▶ 課題の内容:
**1)** 歯科健診に関する文章のうち、「確かに、健診が義務化(強制)」を含む箇所から始めて「ろいろと調べたくなったのだ。」で終わるまでを、「歯科医院」を「歯医者」に入れ替えて書き直しなさい。
**2)** 次の(a)〜(c)の記述が歯科健診に関する文章の内容と合っているかどうかを、それぞれ「はい」か「いいえ」で答え、判断の決め手となる本文の語句をそのまま引用しなさい。(a) 筆者は小学生の頃から食後の歯磨きを徹底してきた。(b) 筆者は電動歯ブラシで10分ほどブラッシングしている。(c) 「骨太の方針」は6月7日に政府が発表したものである。
**3)** 歯科健診に関する文章の最後の文に続けて、その先を書きなさい。

「国民皆歯科健診」の具体的な内容はまだ見えてこない
実は筆者は、虫歯になりやすい体質である。それゆえ、小さい頃から歯科医院に通うことが多かったが、口の中に器具を入れられたりするのが苦手な上、治療の痛みに敏感な体質のため歯医者は極力避けたい存在であった。
もちろん、できるだけ歯科医院に通わなくてもいいようにと、小学生の頃から朝昼晩の食後には徹底した歯磨きやデンタルケアを行なってきたのだが、どうしても虫歯になってしまう。
ちなみに、筆者のここ10年くらいのルーティンのデンタルケア法は、食後15〜30分経ってから電動歯ブラシを使って5分ほどブラッシング。その後、歯間ブラシとデンタルフロスで歯の間などの汚れを除去して、さらに部分清掃用のタフトブラシで仕上げのケアを行ない、最後にマウスウォッシュ(洗口液)でうがいをするというもの。
毎日の食後に、そんな姿を目にする家族からは、「磨き過ぎで虫歯になるのでは?」とよく苦笑されるのだが、歯科医師からは「磨き方が悪い」と何度も指導や指摘を受けて改善してきた(つもり)。だが、それでもどうしても虫歯になってしまうというお粗末さなのである。
だから、もう歯に関しては何をやってもムダなんだとうんざりしていたのだが、今年の6月7日に政府が発表した「経済財政運営と改革の基本方針2022 」いわゆる「骨太の方針」に、「国民皆歯科健診」に関する以下のような文面が明記されたとの情報が飛び込んできた。
「全身の健康と口腔の健康に関する科学的根拠の集積と国民への適切な情報提供、生涯を通じた歯科健診(いわゆる国民皆歯科健診)の具体的な検討、オーラルフレイル対策・疾病の重症化予防につながる歯科専門職による口腔健康管理の充実、歯科医療職間・医科歯科連携を始めとする関係職種間・関係機関間の連携、歯科衛生士・歯科技工士の人材確保、歯科技工を含む歯科領域におけるICTの活用を推進し、歯科保健医療提供体制の構築と強化に取り組む。また、市場価格に左右されない歯科用材料の導入を推進する。」
するとSNSなどを中心に、「歯科健診が義務化される!」「予算はどうするのか?」などとネットでも大きな話題となった。
確かに、健診が義務化(強制)されるのは、なんだか面倒な気がするのだが、それを無料で受けられるのならいいかも知れない…。いや、待てよ、もしかしたらコンビニの店舗より多いとされる歯科医院やその関係者を潤すためのものではないだろうか?などと疑念が入り交じった複雑な心境になり、いろいろと調べたくなったのだ。

(保存データ)

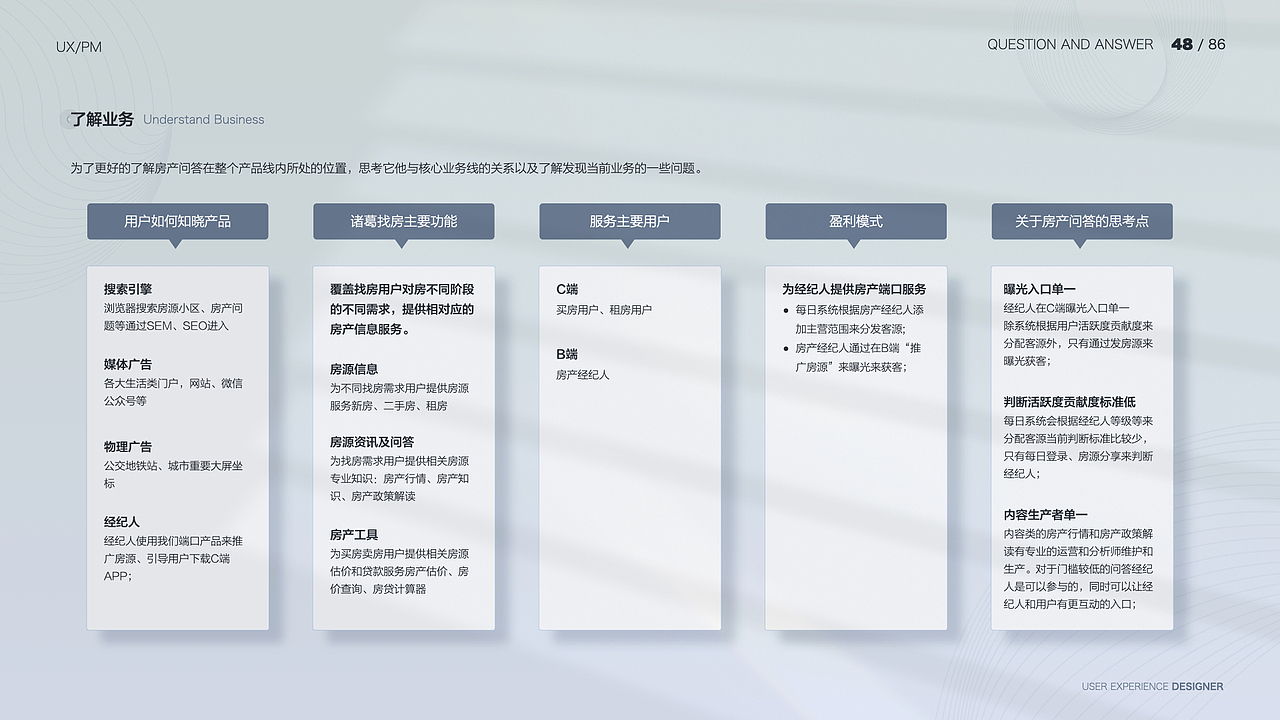Click the 关于房产问答的思考点 header

(x=1081, y=221)
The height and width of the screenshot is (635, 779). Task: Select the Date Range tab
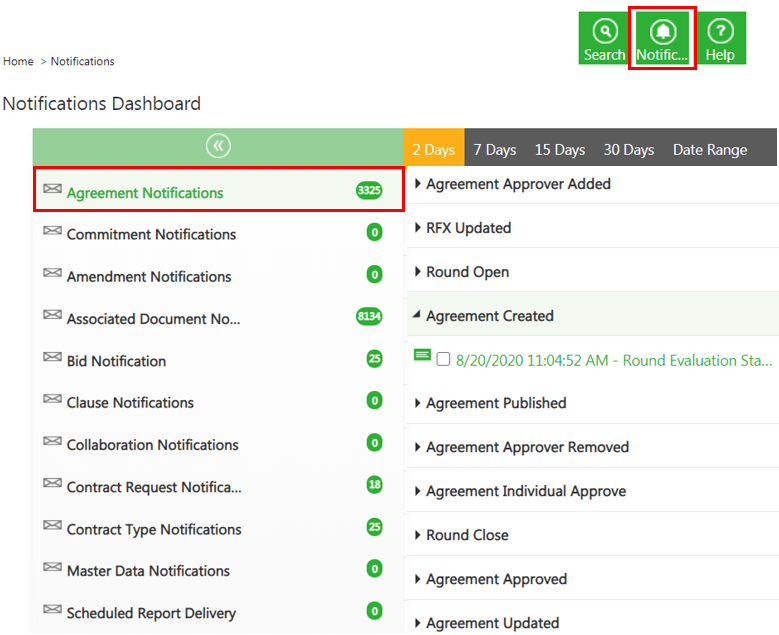click(709, 150)
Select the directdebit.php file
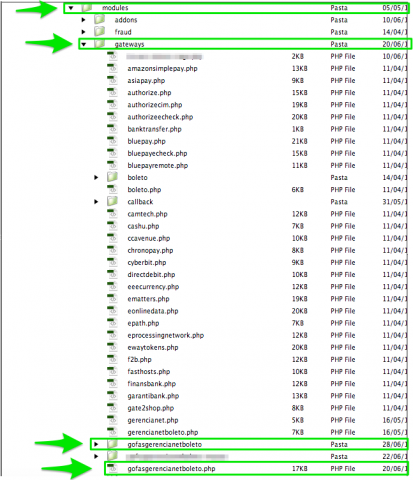 tap(151, 275)
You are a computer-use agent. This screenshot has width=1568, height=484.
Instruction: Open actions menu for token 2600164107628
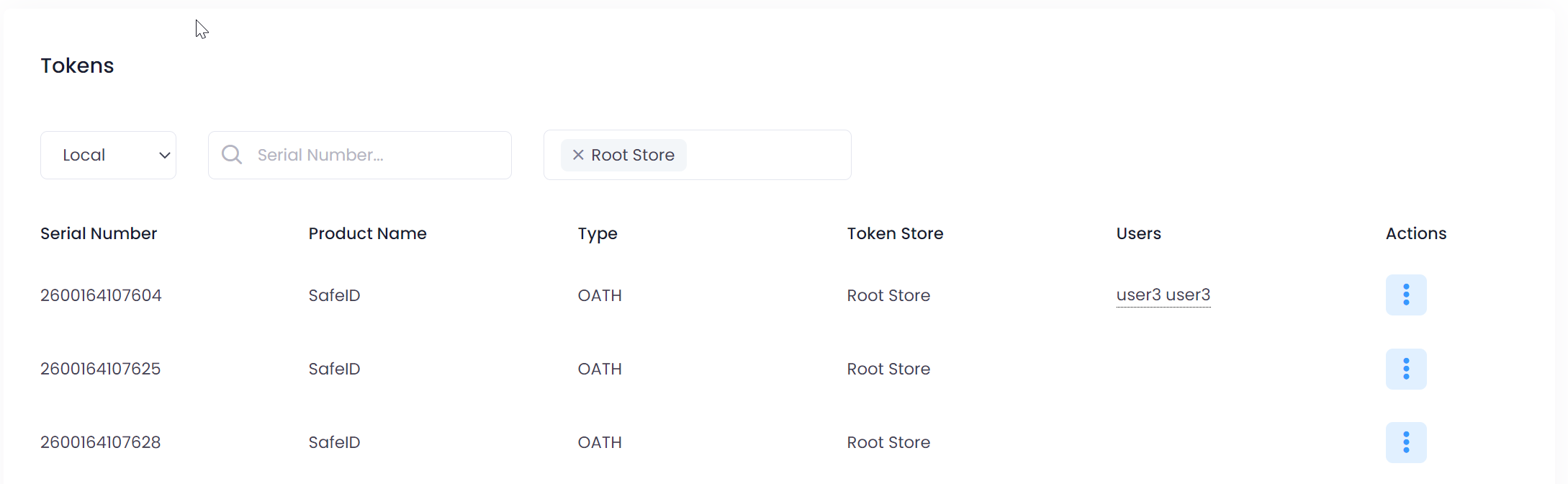click(x=1405, y=442)
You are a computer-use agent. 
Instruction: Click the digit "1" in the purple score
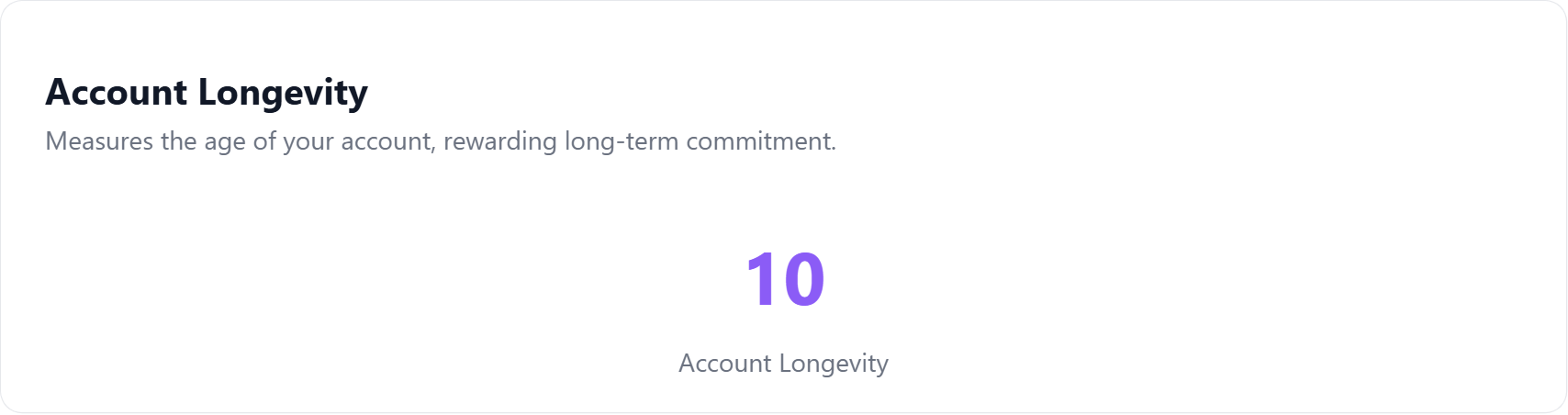coord(762,280)
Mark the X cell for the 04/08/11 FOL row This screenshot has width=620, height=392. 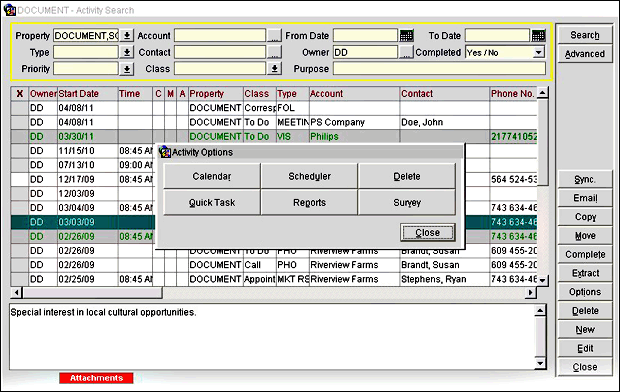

▶ 課題の解答:
**1)**
確かに、健診が義務化(強制)されるのは、なんだか面倒な気がするのだが、それを無料で受けられるのならいいかも知れない…。いや、待てよ、もしかしたらコンビニの店舗より多いとされる歯医者やその関係者を潤すためのものではないだろうか?などと疑念が入り交じった複雑な心境になり、いろいろと調べたくなったのだ。

**2)**
(a) はい:「小学生の頃から朝昼晩の食後には徹底した歯磨きやデンタルケアを行なってきた」
(b) いいえ:「電動歯ブラシを使って5分ほどブラッシング」
(c) はい:「今年の6月7日に政府が発表した」

**3)**
ところが、いくら調べても、それ以上の情報は出てこない。中でも、朝日新聞が報じた「『国民皆歯科健診』って何? 売り込んだ議員『義務化』は真っ向否定」の記事が目立ち、その他は歯科医師などを含む関係者たちによる憶測や意見などといった情報ばかりだ。そこで、筆者がいろいろな記事を読みあさった中から、これはという意見などをまとめ、独自に解釈した内容を紹介しよう。
「義務化」ではなく予防を啓蒙するのが目的か
さて、「国民皆歯科健診」については、前出の朝日新聞の記事のとおり「義務化」されるのではなく、全国民が年1回、費用は国の負担(税金)で歯科健診を受けられるようにするのが狙いらしい。
ただ、無料の歯科健診なら現在でも行なわれている。中でも、1歳6ヶ月児と3歳児に対して乳幼児⻭科健診が義務化されており、小学校、中学校、高校では、全学年の新学期に学校歯科健診が実施されているので記憶している方も多いのではないだろうか。
また、健康増進法に基づいた歯周病の予防と早期発見をめざし、40歳、50歳、60歳、70歳を対象とした歯周病検診を市区町村が実施。さらに自治体によっては、数年ごとによる無料の歯科健診を行なっており、例えば筆者の住む渋谷区では、渋谷区国民健康保険加入者の20歳〜65歳の5年ごとに成人歯科健康診査を実施している。
その他にも、企業や健康保険組合などでは、1年に1回程度の歯科健診を行なっている場合も多く、実は、すでに無料の歯科健診というのは充実しているのである。
「国民皆歯科健診」啓発ポスター(出展:日本歯科医師連盟 公式サイトより)
それでもなお、今回「国民皆歯科健診」を「骨太の方針」に盛り込んだ理由を考えたときに、どうも成人してからの健診に対する受診率の低さが関係しているのではないかという。特に、前出の歯周病検診では、受診率が1割未満という低い水準になっているのだとか。
歯周病といえば、心臓疾患や脳梗塞、認知症、慢性腎臓病、呼吸器疾患、骨粗鬆症、がんなど、さまざまな全身疾患と関連していることが報告されており、検診での早期の発見がリスクの低減につながるといわれているので、重要だと考えられているのだろう。
そして、もう1点の「歯科関係者が儲かるからではないか」ということについて。多くの歯科関係者の意見としては、確かに、そういった側面があることは否定しないとした上で、予防的処置は治療よりもかかる費用は安価になるはずなので「国民皆歯科健診」を歓迎したいという方が多かった印象だ。
つまり、虫歯や歯周病を放っておくと、治療費が高くつくでしょということ。確かに、全身疾患と関連づけて、さらにトータルで費用を考えるとなおさらだと妙に納得させられてしまった。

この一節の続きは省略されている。